- **Task material**
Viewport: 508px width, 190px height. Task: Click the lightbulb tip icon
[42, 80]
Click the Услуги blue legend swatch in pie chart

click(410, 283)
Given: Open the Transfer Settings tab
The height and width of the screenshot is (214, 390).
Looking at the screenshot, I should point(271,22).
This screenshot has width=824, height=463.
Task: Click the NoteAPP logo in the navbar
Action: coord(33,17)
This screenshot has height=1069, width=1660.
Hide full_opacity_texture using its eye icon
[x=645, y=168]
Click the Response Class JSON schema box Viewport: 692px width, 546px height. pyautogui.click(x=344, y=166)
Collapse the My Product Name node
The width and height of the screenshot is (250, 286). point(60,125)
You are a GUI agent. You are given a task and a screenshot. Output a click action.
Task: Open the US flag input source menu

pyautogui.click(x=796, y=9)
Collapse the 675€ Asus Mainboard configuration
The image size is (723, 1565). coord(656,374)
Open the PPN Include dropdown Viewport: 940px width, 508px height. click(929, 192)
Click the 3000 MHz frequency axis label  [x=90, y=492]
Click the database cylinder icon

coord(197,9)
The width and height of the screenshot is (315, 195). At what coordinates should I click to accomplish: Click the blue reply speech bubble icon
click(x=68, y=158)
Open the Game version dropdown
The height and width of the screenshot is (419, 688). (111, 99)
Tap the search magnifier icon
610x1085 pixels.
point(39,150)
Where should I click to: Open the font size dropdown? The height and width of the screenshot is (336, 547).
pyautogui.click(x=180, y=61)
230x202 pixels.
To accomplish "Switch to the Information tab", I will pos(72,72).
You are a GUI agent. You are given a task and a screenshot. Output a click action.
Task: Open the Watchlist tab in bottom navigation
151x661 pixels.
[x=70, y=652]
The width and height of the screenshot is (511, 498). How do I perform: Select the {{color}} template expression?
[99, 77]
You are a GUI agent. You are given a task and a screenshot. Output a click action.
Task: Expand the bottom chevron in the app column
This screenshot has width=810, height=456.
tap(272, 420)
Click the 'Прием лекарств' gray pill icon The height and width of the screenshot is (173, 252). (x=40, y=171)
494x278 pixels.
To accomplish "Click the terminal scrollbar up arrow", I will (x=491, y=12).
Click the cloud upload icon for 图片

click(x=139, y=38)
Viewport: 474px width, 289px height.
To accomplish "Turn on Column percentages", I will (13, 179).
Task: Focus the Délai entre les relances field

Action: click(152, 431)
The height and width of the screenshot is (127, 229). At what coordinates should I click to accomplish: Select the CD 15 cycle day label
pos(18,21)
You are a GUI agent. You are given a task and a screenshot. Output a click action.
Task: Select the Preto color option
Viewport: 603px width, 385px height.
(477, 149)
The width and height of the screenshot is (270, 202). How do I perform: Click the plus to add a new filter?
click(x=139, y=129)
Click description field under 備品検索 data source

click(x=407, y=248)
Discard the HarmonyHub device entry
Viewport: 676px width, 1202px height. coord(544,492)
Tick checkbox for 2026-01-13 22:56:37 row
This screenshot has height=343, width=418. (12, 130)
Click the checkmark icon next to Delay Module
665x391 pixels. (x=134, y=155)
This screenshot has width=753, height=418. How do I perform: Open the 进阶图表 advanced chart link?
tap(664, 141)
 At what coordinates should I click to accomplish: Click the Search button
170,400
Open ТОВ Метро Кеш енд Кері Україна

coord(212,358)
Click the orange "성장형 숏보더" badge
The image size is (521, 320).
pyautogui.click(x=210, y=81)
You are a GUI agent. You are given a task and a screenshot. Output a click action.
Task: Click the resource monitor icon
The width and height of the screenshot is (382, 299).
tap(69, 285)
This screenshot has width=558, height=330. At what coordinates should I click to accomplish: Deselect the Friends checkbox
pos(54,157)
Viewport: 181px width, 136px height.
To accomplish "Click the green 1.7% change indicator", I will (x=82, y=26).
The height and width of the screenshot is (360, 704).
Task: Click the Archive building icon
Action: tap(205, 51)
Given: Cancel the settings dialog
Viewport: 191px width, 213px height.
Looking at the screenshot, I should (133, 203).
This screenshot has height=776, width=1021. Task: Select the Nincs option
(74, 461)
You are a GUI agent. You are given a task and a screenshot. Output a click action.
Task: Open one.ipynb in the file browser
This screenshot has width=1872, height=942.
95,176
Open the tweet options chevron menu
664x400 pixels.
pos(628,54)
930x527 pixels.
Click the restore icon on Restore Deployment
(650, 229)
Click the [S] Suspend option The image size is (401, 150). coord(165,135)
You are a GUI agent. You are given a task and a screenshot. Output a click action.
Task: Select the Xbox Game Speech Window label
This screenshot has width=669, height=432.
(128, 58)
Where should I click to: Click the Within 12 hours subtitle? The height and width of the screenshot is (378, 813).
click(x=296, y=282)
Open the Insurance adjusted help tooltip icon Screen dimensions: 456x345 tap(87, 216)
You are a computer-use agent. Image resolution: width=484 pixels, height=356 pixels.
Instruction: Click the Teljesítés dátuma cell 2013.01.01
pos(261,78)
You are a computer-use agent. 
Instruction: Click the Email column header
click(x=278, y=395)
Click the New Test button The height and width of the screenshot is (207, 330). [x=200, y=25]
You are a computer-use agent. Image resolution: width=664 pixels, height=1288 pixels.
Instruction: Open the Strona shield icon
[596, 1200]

- **Your objective**
As you read the records above, find each line that contains "bottom" and copy it.

- **Exercise result**
Task: Open the Watchlist tab in bottom navigation
Task: Expand the bottom chevron in the app column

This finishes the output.